It is plain wrong for politicians to conspire together to compel the taxpayer to pay for their parties. It is an abuse of their power and goes against the well-known opposition of the great majority of the general public - whatever the colour of their politics.

As a Conservative party member I would be bound to cease I am forced to pay up through my tax bill.

ANY so-called 'state-funding' is undemocratic. Cameron should be opposed on principle.

But there is also the tactical consideration that the Labour Party are far more desperate to pick the public's pockets than we are.
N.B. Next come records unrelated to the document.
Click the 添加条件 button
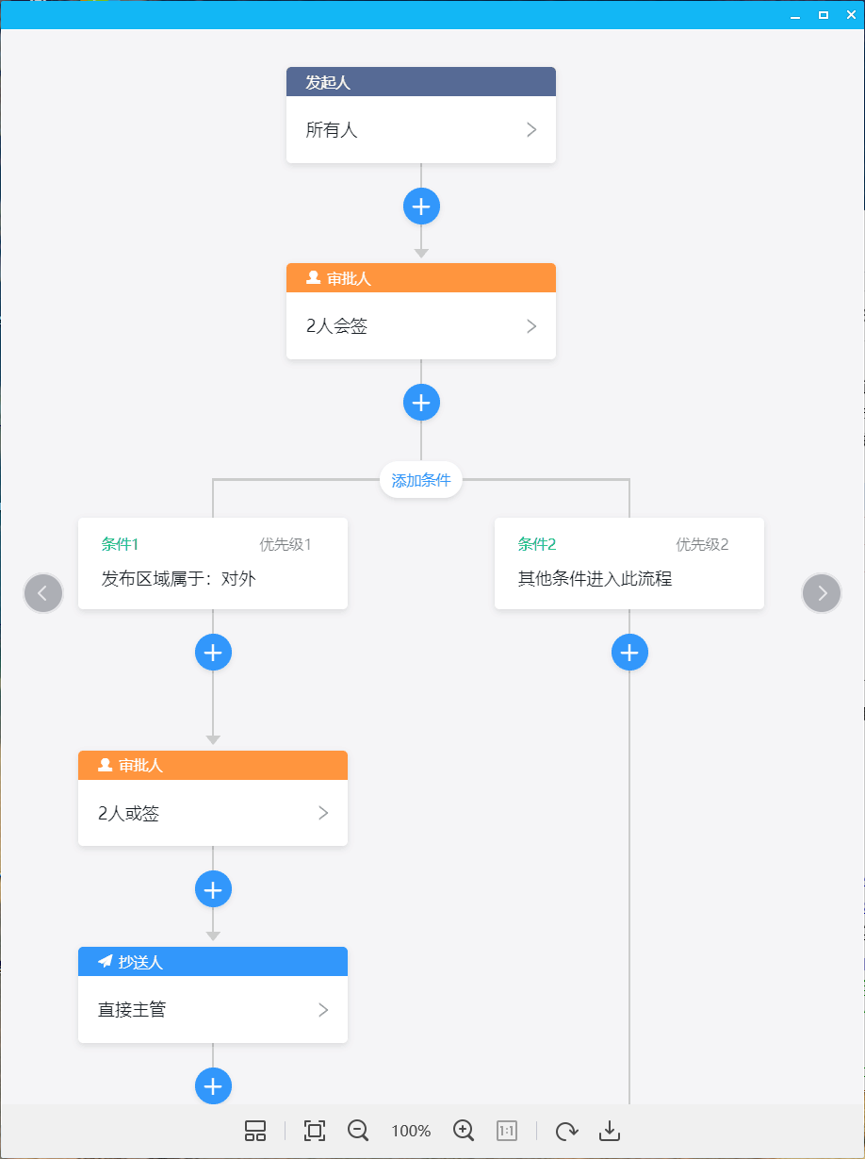421,480
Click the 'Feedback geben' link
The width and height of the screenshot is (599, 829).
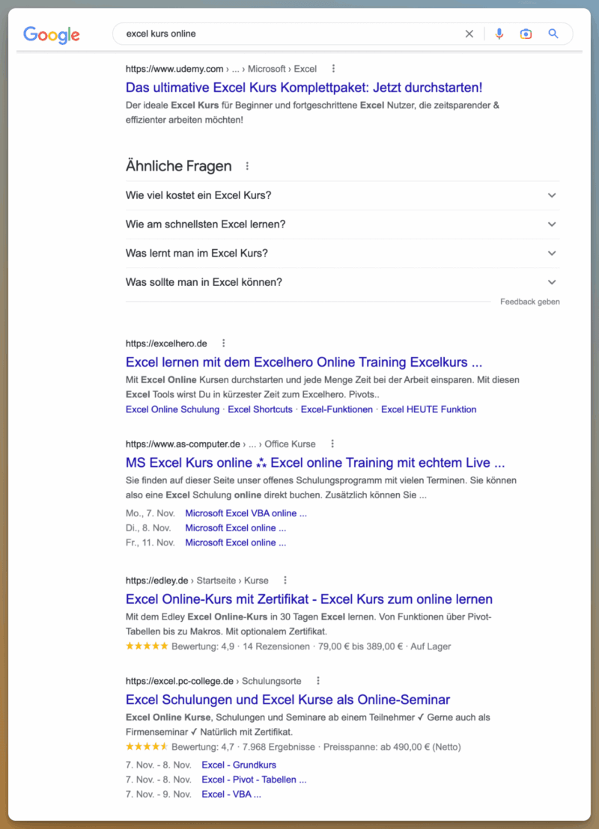coord(529,302)
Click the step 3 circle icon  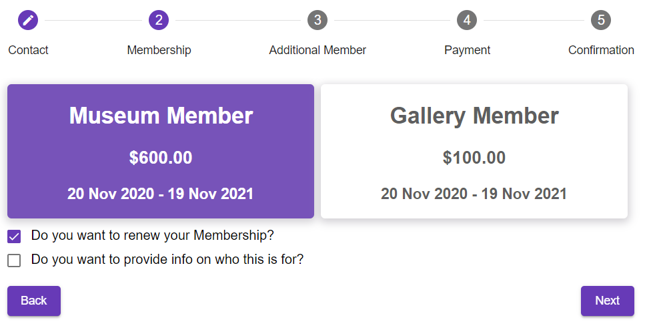317,20
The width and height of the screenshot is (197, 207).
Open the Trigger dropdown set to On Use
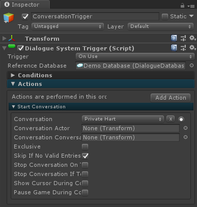(x=135, y=56)
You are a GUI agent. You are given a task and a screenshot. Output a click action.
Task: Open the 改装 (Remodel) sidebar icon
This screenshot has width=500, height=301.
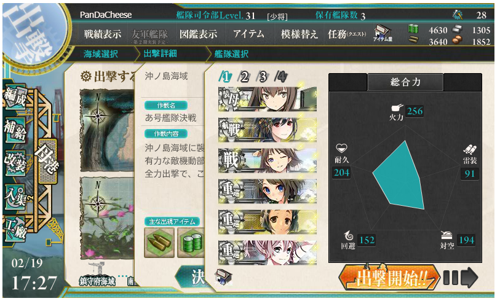point(15,163)
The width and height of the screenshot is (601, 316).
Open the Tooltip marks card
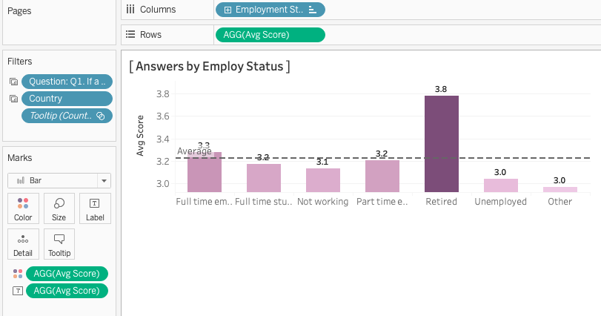pos(59,244)
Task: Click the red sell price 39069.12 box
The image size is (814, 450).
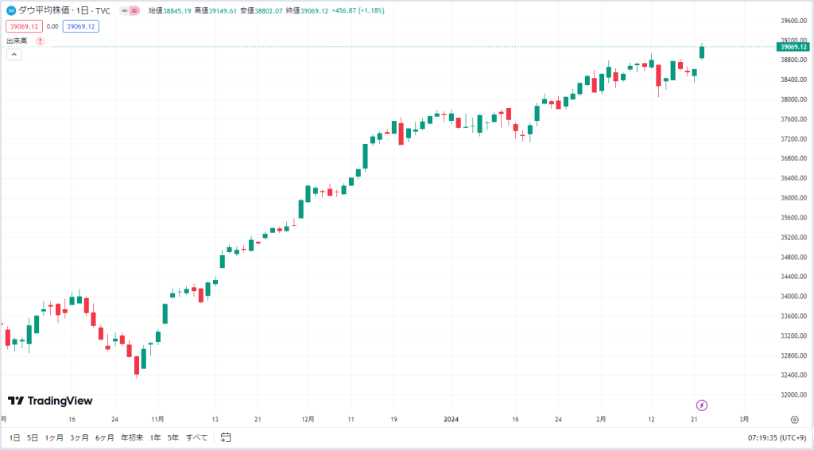Action: (24, 26)
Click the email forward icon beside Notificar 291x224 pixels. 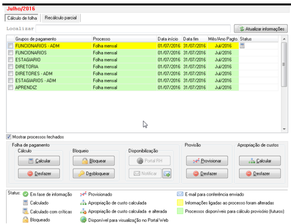pos(166,174)
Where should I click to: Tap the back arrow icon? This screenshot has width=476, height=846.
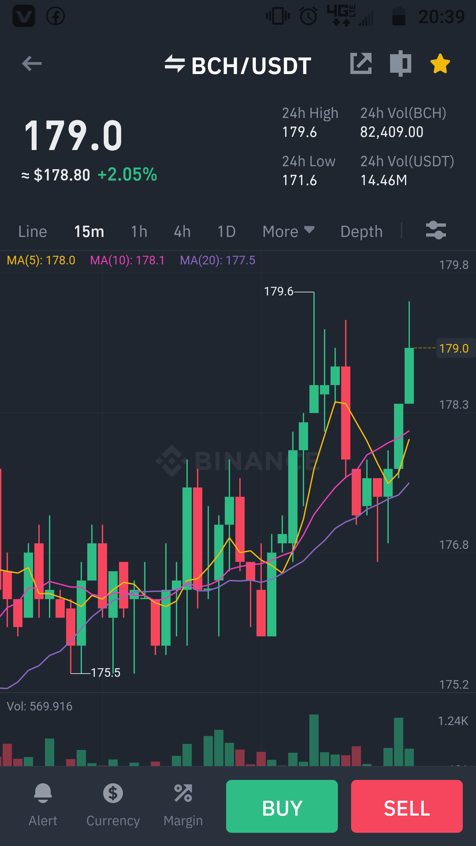32,64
It would be pretty stupid for Cameron to help them to solve their financial problems by robbing the rest of us.

WN, what's NBG?.

That should read, "I would be bound to cease paying my voluntary subscriptions if I were forced to pay up through my tax bill."

Frank McGarry:

I fully agree with you and will be following a similar course.
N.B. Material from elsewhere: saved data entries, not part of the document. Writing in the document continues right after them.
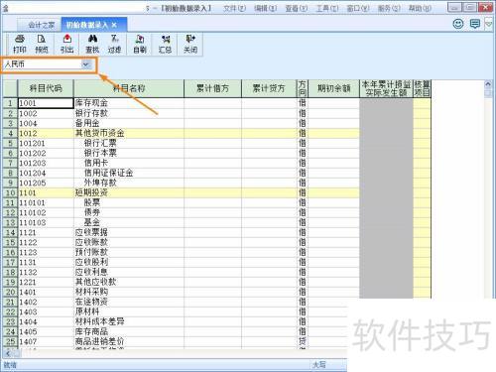Screen dimensions: 496x372
Task: Open 预览 (Preview) from the toolbar
Action: 42,44
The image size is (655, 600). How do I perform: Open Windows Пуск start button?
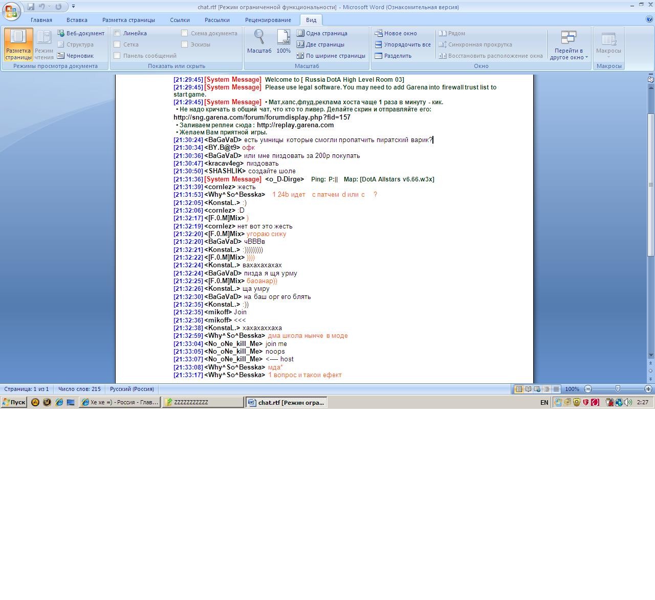click(x=14, y=402)

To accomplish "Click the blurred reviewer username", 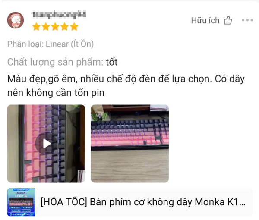I will coord(59,15).
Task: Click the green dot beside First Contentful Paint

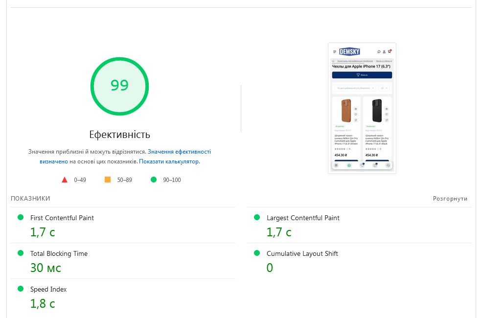Action: 21,217
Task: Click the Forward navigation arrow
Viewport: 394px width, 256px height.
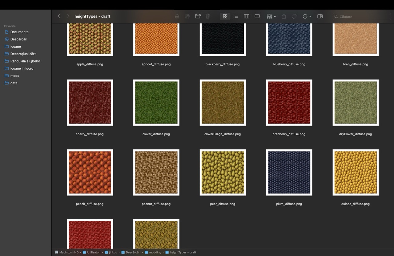Action: (68, 16)

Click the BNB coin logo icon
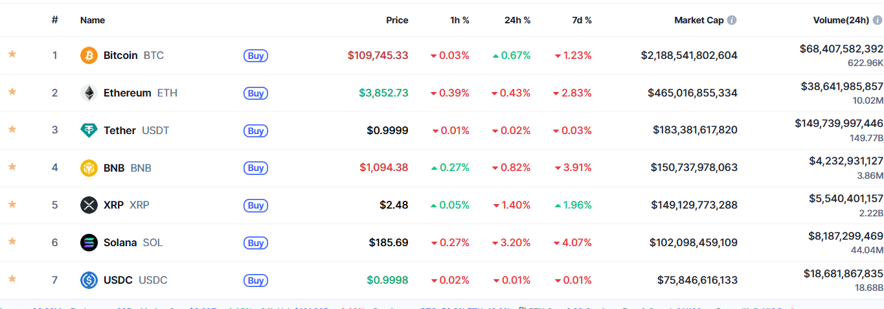[x=89, y=168]
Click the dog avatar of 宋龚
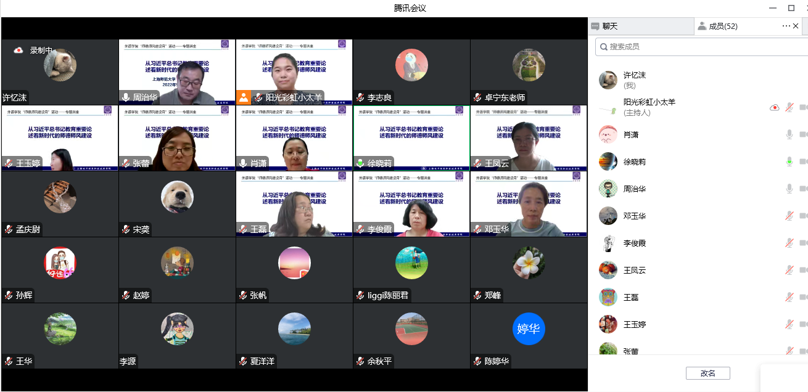 pos(177,197)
Also I will be far more selective in who and when I vote. If the Conservatives persist in supporting state funding then they will not get my vote in EU elections. I'm not going to 'pay' to be part of an organisation I don't want to be part of.

Whats worse by including the Assembly elections in this outrage in effect they are asking me as a taxpayer to subsidise the SNP. As a unionist I think that is outrageous!
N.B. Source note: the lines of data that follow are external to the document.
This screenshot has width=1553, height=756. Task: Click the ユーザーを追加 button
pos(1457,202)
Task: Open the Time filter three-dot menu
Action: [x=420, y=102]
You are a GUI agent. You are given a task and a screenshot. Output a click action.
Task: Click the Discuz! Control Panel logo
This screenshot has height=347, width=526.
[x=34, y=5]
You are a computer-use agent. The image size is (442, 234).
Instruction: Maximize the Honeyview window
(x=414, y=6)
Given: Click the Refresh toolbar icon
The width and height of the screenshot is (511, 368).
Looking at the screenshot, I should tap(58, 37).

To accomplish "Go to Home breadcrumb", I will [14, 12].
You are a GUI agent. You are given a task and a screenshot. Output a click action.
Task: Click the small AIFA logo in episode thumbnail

And if the BNP become a qualified party....?

This is a major shift in Conservative thinking.

The leader of the Tory party believes he has the right to dip into taxpayers pockets, simply in order prop up the current income of a voluntary organisation deemed worthy by him.

We expect this of Labour and the LibDems, but not of the Conservatives.

In principle, how can Cameron oppose the government propping up Northern Rock?

Sure the amounts are different, but this is just another example of a politician propping up failing pet organisations by stealing funds from us.

No to state funding of political parties. The parties will just have to get by with less money.

Besides, who needs big budgets in the age of the internet?

Don't make this huge mistake DC!

Has Cameron learnt nothing from fundrasising in the US? Look at the Ron Paul Presidential campaign. An UNOFFICIAL fundraising drive raised $4.5 million from over 20,000 donors in ONE DAY. And that's the guy who mainstream media ignores!!

I will not support a parasite party that will collaborate with Labour in sucking more blood from hard pressed taxpayers. The begging letter from my local association that arrived in the post this morning has just been binned.

We cannot have our cake and eat it. We cannot demand no state funding at all, and at the same time seek to sharply limit the amount of private funding available.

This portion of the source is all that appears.